BEGIN SOURCE TEXT

It is unknown whether any religious service was conducted as envisaged by Robert de Saint-Delys. The latter was accused, doubtless wrongly, of treason and condemned to death. His possessions were confiscated and he was decapitated in front of the citadel of Amiens on September 11, 1638, thereby eliminating a Huguenot lord regarded as too active. Apparently, on the other hand, parochial acts were practised in Villers-Saint-Christophe, an old Calvinist locality for nearly one century where a satellite of the Church of Saint-Quentin had been established.

At the beginning of the year 1641, worship and parochial acts could take place at the castle of Pommery, which Madam de Barisy, a faithful follower of the reformed religion, had made available. Respectful of the edicts, Madam de Barisy had two years earlier officially informed the officers of the king of her intention to accomodate their co-religionists. She had made all the necessary formalities at the clerk's office. However, the first meetings had hardly taken place when the opposition increased. Madam de Barisy was challenged for being in violation of the rules. It was pointed out that she did not live there, but in fact resided in Saint-Quentin. In addition, Pommery was not the stronghold of Haubert. The fear was that, the house being isolated on the other side of the Somme, enemies could take it under pretext of going to the worship services. Once there, they were in a position to invade Saint-Quentin. All these attacks bore fruit; fifteen days had not passed that the administrator officer of justice prohibited reformed religious services from being conducted at Pommery. Moreover, he declared that the Protestants could resume their religious services at the place "intended for this purpose", that is to say, in Haucourt. But the temple had been demolished during the war four years previously, so on advice of the king, the Huguenots pressed their claim to resume worship services at Pommery. However, six months later the Council still hadn't made a decision. Just under two years later a favourable opinion was finally returned and worship services in Pommery resumed in December, 1643.

END SOURCE TEXT
BEGIN RAW RECORDS

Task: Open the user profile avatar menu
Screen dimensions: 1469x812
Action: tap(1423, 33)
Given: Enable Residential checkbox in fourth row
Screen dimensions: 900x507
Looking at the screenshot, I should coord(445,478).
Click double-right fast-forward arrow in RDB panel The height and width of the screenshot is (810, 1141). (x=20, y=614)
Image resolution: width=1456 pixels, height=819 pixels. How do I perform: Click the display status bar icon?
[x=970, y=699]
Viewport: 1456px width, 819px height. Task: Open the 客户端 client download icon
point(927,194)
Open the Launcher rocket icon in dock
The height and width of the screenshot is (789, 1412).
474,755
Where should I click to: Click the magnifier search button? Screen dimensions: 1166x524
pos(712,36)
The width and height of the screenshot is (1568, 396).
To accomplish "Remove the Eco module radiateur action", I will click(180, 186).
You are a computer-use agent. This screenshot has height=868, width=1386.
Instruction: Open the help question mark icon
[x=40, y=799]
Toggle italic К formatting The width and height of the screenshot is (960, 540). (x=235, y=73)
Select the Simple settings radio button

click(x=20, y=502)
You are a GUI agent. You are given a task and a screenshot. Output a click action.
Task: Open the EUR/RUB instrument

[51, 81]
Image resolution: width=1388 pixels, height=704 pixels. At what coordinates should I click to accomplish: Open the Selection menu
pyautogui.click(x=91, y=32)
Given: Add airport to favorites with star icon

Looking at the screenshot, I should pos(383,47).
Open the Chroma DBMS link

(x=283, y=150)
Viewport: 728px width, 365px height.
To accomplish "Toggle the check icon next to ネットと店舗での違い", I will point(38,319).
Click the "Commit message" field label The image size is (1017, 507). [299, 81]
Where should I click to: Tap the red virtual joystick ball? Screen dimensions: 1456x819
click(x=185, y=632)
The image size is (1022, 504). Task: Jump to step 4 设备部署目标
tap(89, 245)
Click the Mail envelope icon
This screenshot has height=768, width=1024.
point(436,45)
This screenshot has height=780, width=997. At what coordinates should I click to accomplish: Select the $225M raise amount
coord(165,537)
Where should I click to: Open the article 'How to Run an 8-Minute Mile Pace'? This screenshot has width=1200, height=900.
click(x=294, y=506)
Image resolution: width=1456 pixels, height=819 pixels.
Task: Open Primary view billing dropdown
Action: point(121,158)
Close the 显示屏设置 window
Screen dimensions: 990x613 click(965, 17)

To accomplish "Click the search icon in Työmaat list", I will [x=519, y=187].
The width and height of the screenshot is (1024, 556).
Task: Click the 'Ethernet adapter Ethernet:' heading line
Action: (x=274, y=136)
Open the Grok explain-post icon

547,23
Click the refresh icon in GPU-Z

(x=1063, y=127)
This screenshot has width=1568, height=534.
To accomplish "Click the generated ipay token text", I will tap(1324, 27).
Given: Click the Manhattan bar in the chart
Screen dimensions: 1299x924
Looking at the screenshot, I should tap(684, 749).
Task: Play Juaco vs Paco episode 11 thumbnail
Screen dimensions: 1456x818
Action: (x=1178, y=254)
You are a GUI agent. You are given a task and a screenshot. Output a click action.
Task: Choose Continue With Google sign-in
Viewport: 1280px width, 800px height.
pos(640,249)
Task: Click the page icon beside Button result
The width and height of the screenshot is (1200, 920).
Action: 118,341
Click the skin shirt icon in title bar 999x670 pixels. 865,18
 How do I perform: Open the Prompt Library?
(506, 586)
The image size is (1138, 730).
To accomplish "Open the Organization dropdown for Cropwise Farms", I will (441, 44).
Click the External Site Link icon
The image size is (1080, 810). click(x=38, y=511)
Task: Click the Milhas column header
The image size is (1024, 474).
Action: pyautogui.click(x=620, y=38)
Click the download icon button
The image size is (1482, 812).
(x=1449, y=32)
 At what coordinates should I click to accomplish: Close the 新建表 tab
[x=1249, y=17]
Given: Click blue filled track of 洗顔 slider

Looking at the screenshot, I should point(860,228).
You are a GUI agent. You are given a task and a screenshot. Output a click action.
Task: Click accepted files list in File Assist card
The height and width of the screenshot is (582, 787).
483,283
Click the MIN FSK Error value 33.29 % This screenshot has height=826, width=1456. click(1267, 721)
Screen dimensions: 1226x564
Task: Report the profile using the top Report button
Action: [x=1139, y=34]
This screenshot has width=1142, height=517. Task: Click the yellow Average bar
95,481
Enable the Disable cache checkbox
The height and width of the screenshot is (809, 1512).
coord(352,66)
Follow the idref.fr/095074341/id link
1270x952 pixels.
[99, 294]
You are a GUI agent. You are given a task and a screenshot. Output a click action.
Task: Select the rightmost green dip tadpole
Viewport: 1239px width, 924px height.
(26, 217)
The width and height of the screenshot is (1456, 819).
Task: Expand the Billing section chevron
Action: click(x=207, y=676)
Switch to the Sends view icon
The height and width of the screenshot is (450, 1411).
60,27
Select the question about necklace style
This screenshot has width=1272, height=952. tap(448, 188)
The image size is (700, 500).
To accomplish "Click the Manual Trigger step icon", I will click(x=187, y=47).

END RAW RECORDS

▶ _WORK REQUIRED_
Repeat the passage on Huguenot worship near Saint-Quentin in full, word for word. These entries were taken from a separate source.

▶ _FINAL RESULT_
It is unknown whether any religious service was conducted as envisaged by Robert de Saint-Delys. The latter was accused, doubtless wrongly, of treason and condemned to death. His possessions were confiscated and he was decapitated in front of the citadel of Amiens on September 11, 1638, thereby eliminating a Huguenot lord regarded as too active. Apparently, on the other hand, parochial acts were practised in Villers-Saint-Christophe, an old Calvinist locality for nearly one century where a satellite of the Church of Saint-Quentin had been established.

At the beginning of the year 1641, worship and parochial acts could take place at the castle of Pommery, which Madam de Barisy, a faithful follower of the reformed religion, had made available. Respectful of the edicts, Madam de Barisy had two years earlier officially informed the officers of the king of her intention to accomodate their co-religionists. She had made all the necessary formalities at the clerk's office. However, the first meetings had hardly taken place when the opposition increased. Madam de Barisy was challenged for being in violation of the rules. It was pointed out that she did not live there, but in fact resided in Saint-Quentin. In addition, Pommery was not the stronghold of Haubert. The fear was that, the house being isolated on the other side of the Somme, enemies could take it under pretext of going to the worship services. Once there, they were in a position to invade Saint-Quentin. All these attacks bore fruit; fifteen days had not passed that the administrator officer of justice prohibited reformed religious services from being conducted at Pommery. Moreover, he declared that the Protestants could resume their religious services at the place "intended for this purpose", that is to say, in Haucourt. But the temple had been demolished during the war four years previously, so on advice of the king, the Huguenots pressed their claim to resume worship services at Pommery. However, six months later the Council still hadn't made a decision. Just under two years later a favourable opinion was finally returned and worship services in Pommery resumed in December, 1643.